The Hearne Craton is a craton in northern Canada which, together with the Rae Craton, forms the Western Churchill Province. Hearne is one of the six Archaean cratons of the Canadian Shield (the other being Slave, Rae, Wyoming, Superior, Nain) that are bound together by Palaeoproterozoic orogenic belts. Before being merged these six cratons formed independent microcontinents.

==Geological setting==
The Hearne Craton is separated from the Rae Craton by the 2000 km-long Snowbird Tectonic Zone (STZ). During the Neoarchaean and Palaeoproterozoic the STZ played a major role when the Western Churchill Province was first assembled and then reworked. The STZ is a record of Neoarchaean plate tectonics similar in scale to modern orogenic belts.
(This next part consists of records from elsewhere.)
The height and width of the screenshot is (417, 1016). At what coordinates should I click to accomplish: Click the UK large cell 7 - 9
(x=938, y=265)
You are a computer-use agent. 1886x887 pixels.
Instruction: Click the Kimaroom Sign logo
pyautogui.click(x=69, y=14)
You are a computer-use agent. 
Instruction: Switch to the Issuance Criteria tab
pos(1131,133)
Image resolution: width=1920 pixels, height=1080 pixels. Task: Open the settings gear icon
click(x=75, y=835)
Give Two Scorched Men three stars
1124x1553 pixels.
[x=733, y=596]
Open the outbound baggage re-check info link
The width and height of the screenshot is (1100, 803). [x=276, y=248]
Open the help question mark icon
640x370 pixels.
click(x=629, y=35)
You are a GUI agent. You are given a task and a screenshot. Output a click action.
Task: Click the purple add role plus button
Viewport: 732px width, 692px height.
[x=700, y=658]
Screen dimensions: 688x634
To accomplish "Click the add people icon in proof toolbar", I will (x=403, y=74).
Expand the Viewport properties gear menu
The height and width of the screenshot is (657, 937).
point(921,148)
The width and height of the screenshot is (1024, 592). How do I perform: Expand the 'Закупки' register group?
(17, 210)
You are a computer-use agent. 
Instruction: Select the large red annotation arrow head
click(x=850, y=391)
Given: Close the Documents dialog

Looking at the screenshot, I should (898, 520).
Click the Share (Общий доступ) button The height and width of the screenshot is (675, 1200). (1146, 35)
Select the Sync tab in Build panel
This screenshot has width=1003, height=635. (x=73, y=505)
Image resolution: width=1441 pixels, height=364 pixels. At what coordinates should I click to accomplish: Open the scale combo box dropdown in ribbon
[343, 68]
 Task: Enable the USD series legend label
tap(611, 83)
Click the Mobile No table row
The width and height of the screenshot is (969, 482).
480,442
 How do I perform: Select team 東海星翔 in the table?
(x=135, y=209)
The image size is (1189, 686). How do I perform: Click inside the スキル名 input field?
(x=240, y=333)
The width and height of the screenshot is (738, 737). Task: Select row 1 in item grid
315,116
When Laurentia formed at 2.0–1.7 Ga Hearne and Rae formed a central strip to which the Slave, Superior, and Wyoming cratons were accreted. This strip is bounded by a series of orogens: the 1.92–1.69 Ga Trans-Hudson to the south, the 2.0–1.9 Ga Taltson–Thelon and the 1.97–1.84 Ga Wopmey to the west. Hearne and Rae were extensively reworked during the assembly of Laurentia and overlain by Palaeoproterozoic cover sequences. On Hearne the most extensive such cover sequence is a series of continental and marine deposits known as the Hurwitz Group, a series of north-east-trending belts that cover 150000 km2. A synclinoria infolded with Archaean basement in central Hearne has a fold-train with a wavelength of 35–45 km. In the south-western Hearne continental siliciclastic rocks known as the Kiyuk Group overlie the Hurwitz Group. Both groups are covered by a thick cover of thrusts and folds.

==Manikewan Ocean==
The Manikewan Ocean, a palaeocean named by Stauffer 1984, started to open along the south-east margin of Hearne at 2.075 Ga and had reached a width of 5000 km after a hundred million years. Intra-oceanic arc collision resulted in the Amisk Collage and the Flin Flon – Glennie Complex around 1.92–1.88 Ga. Today these Palaeoproterzoic structures in the Trans-Hudson Orogen welds the Archaean Hearne and the Superior cratons. As the ocean continued to close, an Andean-style arc pluton known as the Wathaman Batholith formed 1.86–1.85 Ga. The subduction of the Manikewan Ocean stopped when the La Ronge Arc collided with Hearne. The final closure of the ocean around 1.83 Ga, when Hearne, Superior, and Sask cratons merged with the Flin Flon – Glennie Complex, was followed by a period of metamorphism that peaked around 1.82–1.8 Ga. The Manikewan Mobile Belt now covers an area of 600000 km2 but is overlain by Middle Proterozoic Athabasca sandstone.